Material for the task
* * * *

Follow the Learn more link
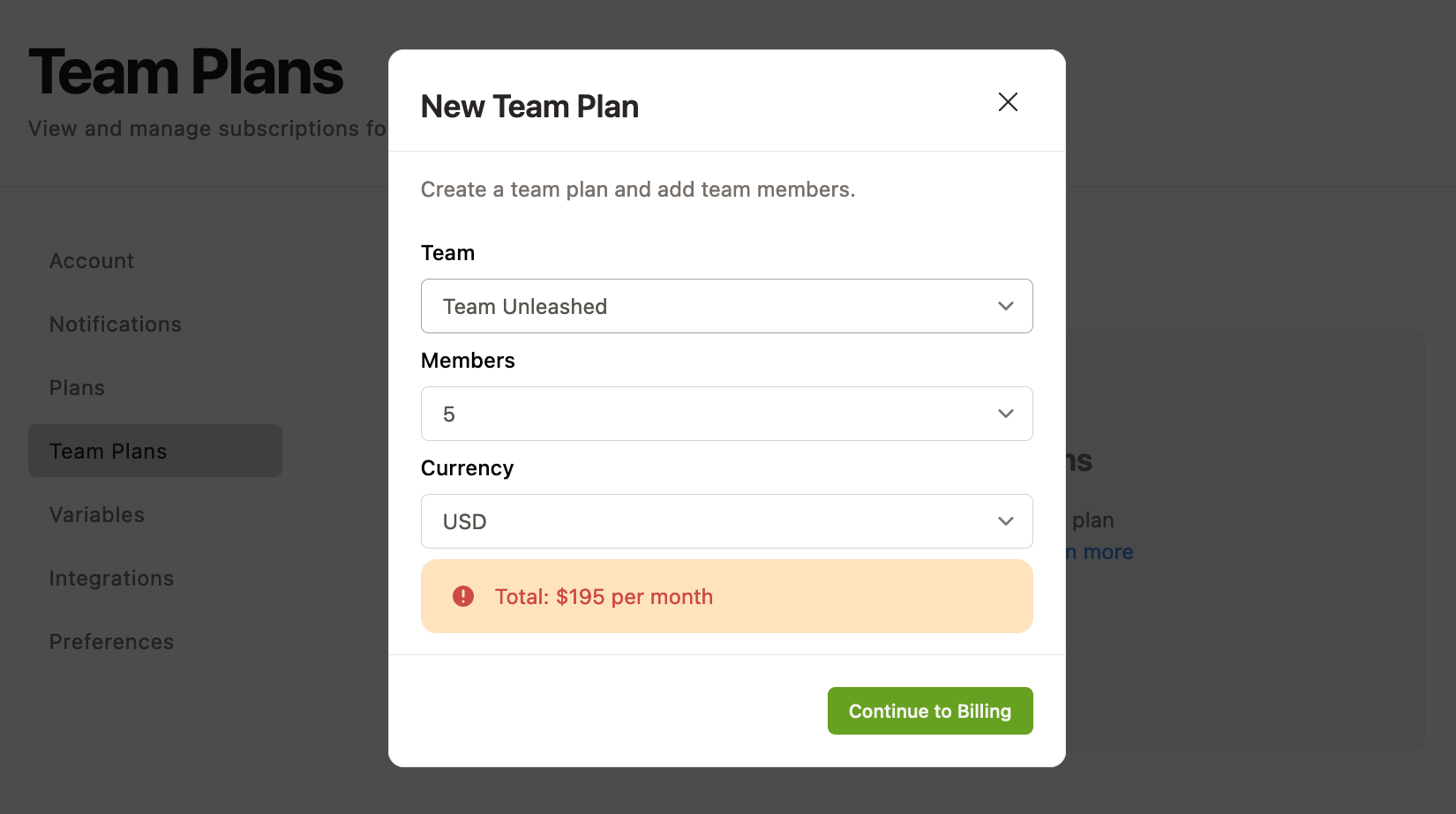This screenshot has height=814, width=1456. tap(1097, 551)

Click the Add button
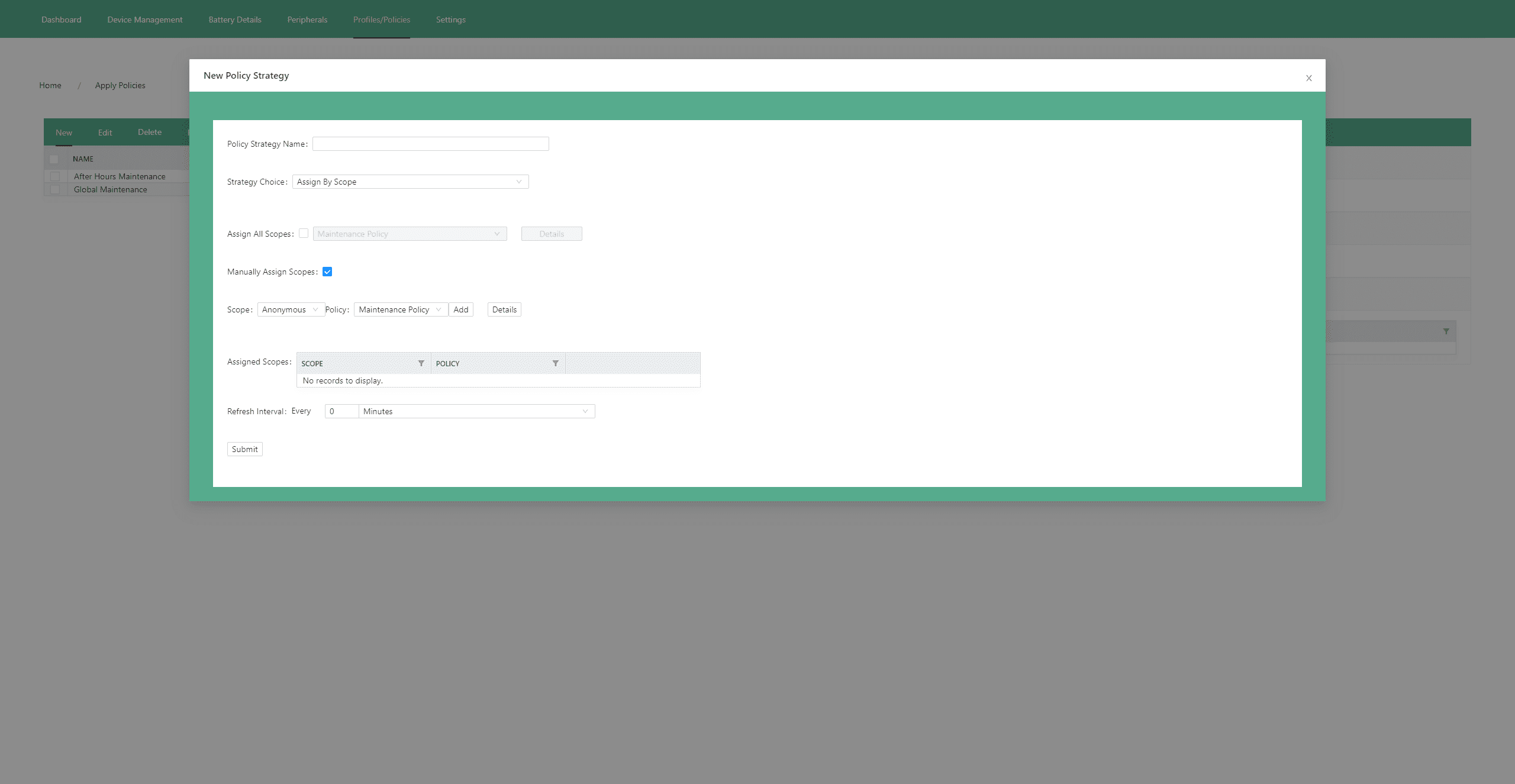pos(461,309)
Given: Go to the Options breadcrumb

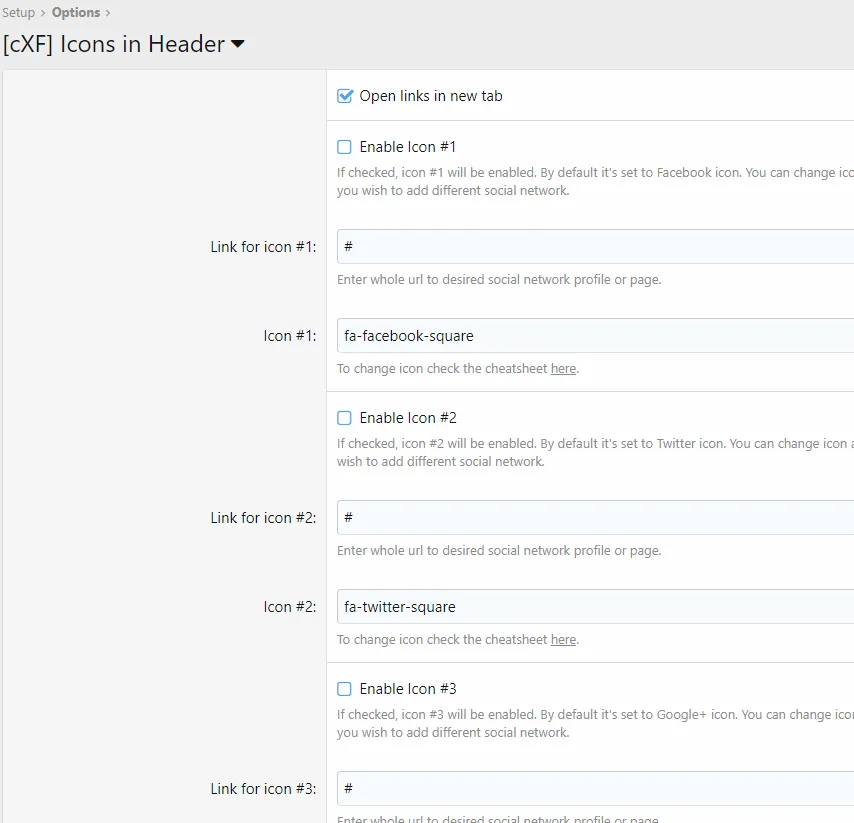Looking at the screenshot, I should pos(76,13).
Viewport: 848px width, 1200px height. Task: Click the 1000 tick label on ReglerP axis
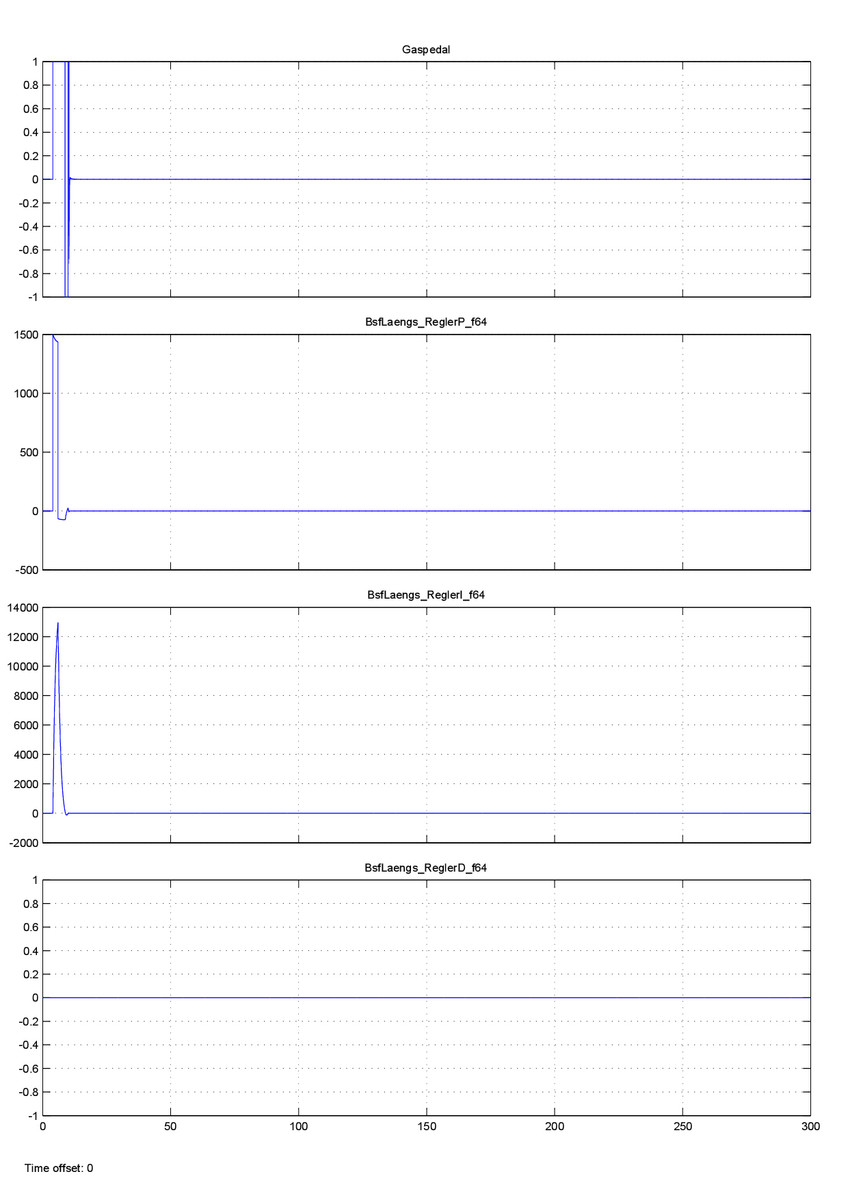[22, 393]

* * * *

Problem statement
Exact duplicates of all the entries are required, and no image may appear in them.

Your response
Follow the Learn more link
This screenshot has height=814, width=1456. tap(1097, 551)

Click the Add button
pos(461,309)
Given: Go to the Options breadcrumb

Looking at the screenshot, I should pos(76,13).
Viewport: 848px width, 1200px height. Task: Click the 1000 tick label on ReglerP axis
[22, 393]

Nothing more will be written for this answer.